Ryan Chartrand

There are few stories told best only through the beauty of cinema. “Lucky Number Slevin” happens to be one of them.

“Slevin” is a complex story about a guy who ends up in the wrong place at the wrong time. Slevin, played by Josh Hartnett, has a rather unlucky day when he finds himself caught in the middle of an ongoing war between two of the biggest crime bosses in town. Slevin, who has no idea what is going on or who these crime lords are, is given a choice: he can either pay The Rabbi, one of the city’s most prominent crime bosses played by Sir Ben Kingsley, $30,000 for a debt he knows nothing about; or assassinate The Rabbi’s son for the opposing boss, played by Morgan Freeman. And to make things a bit spicier, Goodkat, a world-class assassin played by Bruce Willis, is setting all of this up to kill Slevin.

To say there’s a lot going on in “Slevin” would be an understatement. For many films, an elaborate plot can lead to a disorganized pile of worthlessness, but “Slevin” is able to make it all quite straightforward and enjoyable. The pacing is surprisingly comfortable and there’s never a moment in which you would rather be watching “Oprah’s 20th Anniversary.” “Slevin” is ultimately a worthwhile experience thanks to a myriad of twists and turns that connect carefully-woven clues scattered throughout the story. Seeing it all come together is an exciting experience that you won’t find executed as well in any other medium. Weave in two hours of clever, highly memorable and sometimes comical dialogue, and all that’s left is making sure someone shows up to act.

Not just any cast showed up, however. As previously mentioned, Willis, Kingsley and Freeman make up a powerful veteran force for “Slevin.” It must be written in stone somewhere that any film with Freeman is bound to be a great film; “Slevin” is no exception. And although Freeman doesn’t quite fit his character as a tough crime boss that could care less if he killed a child, he still packs his “Morgan Freeman Factor” with quite a punch that somehow works. Kingsley makes a truly inspiring performance alongside Freeman as a religious mobster who carries a shotgun (he’s come a long way since “Gandhi”). And yes, his mobster accent is perfect. Willis, devoid of his disturbing moustache from “16 Blocks,” easily steals the show, however, achieving so by brilliantly assassinating people left and right and delivering the most ingenious lines in his trademark raspy voice.

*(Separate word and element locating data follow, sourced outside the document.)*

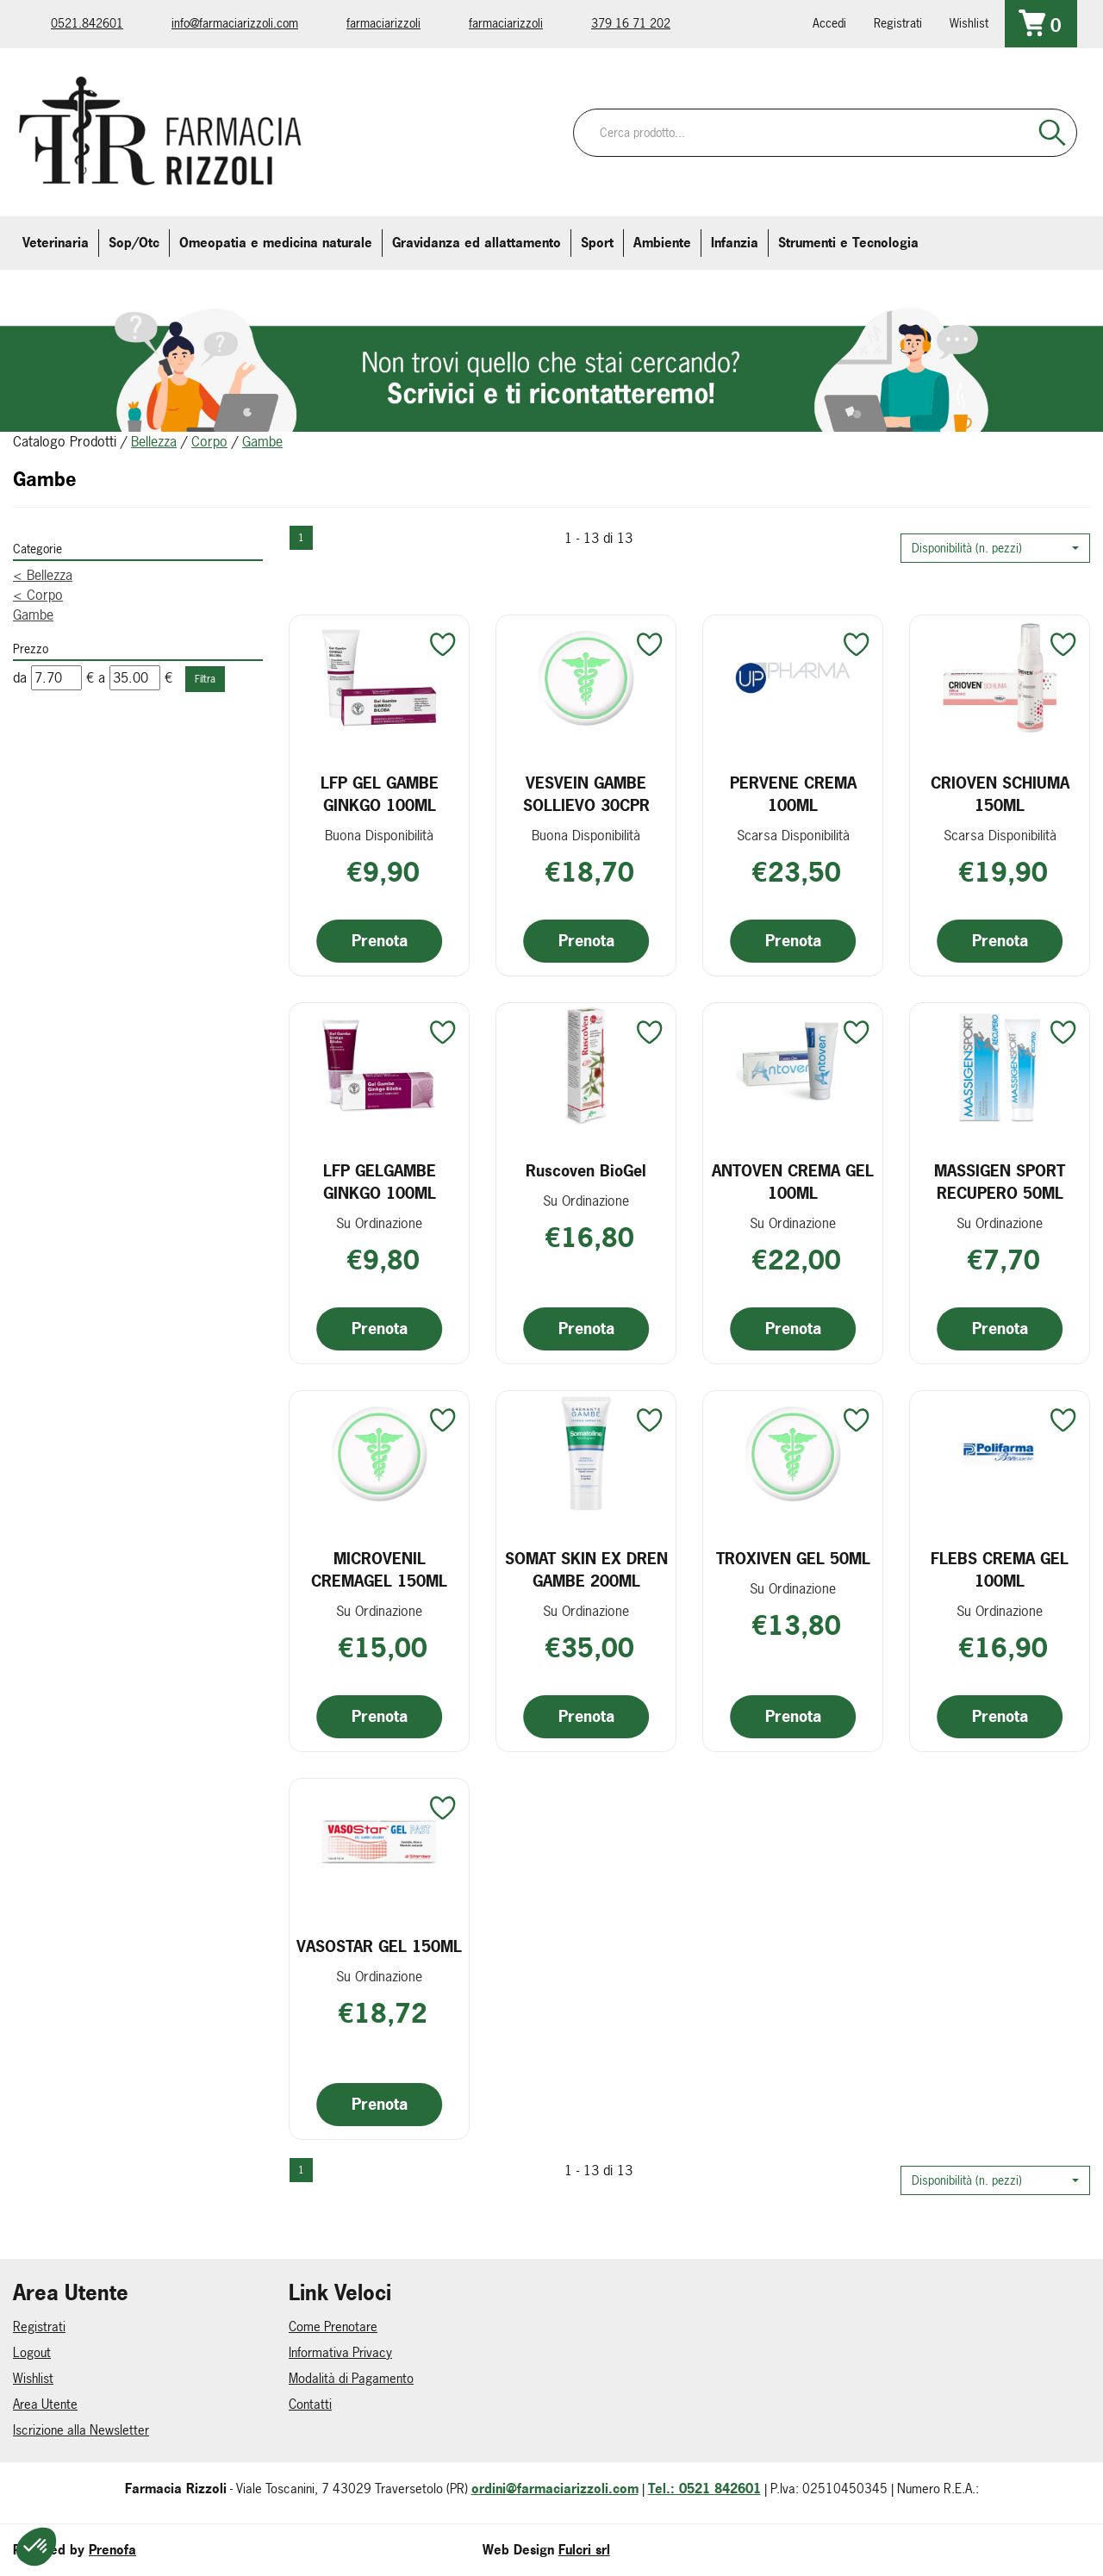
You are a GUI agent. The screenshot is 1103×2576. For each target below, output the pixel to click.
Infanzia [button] (734, 243)
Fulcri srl (584, 2550)
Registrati (898, 23)
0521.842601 (87, 23)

Surprisingly, Hartnett is able to hold his own among the veteran brigade as the main character, Slevin. Although Matt Damon would have fit the part just as well, you might come out preferring Hartnett as an action-thriller hero to Damon. Lucy Liu, who plays the easily lovable and bubbly neighbor of Slevin, has an unexpected and charming chemistry with Hartnett that somehow fits in amidst the ongoing roller coaster of events.

Unfortunately, “Slevin” isn’t as lucky as the title claims; having Paul McGuigan, director of the forgettable “Wicker Park” and a mostly inexperienced filmmaker, at the helm of a low-budget production proved to be a bit of a roadblock for “Slevin.” While the editing is astonishing for such a complex plot, there’s nothing spectacular in McGuigan’s direction aside from his somewhat stylish use of color.

Nevertheless, “Slevin” is no “sleven” out of ten film; it has everything that you love about storytelling and more. If you enjoy memorable dialogue, complex mystery and beholding the best actors in the business, I give you doctor’s permission to skip class right now and see it.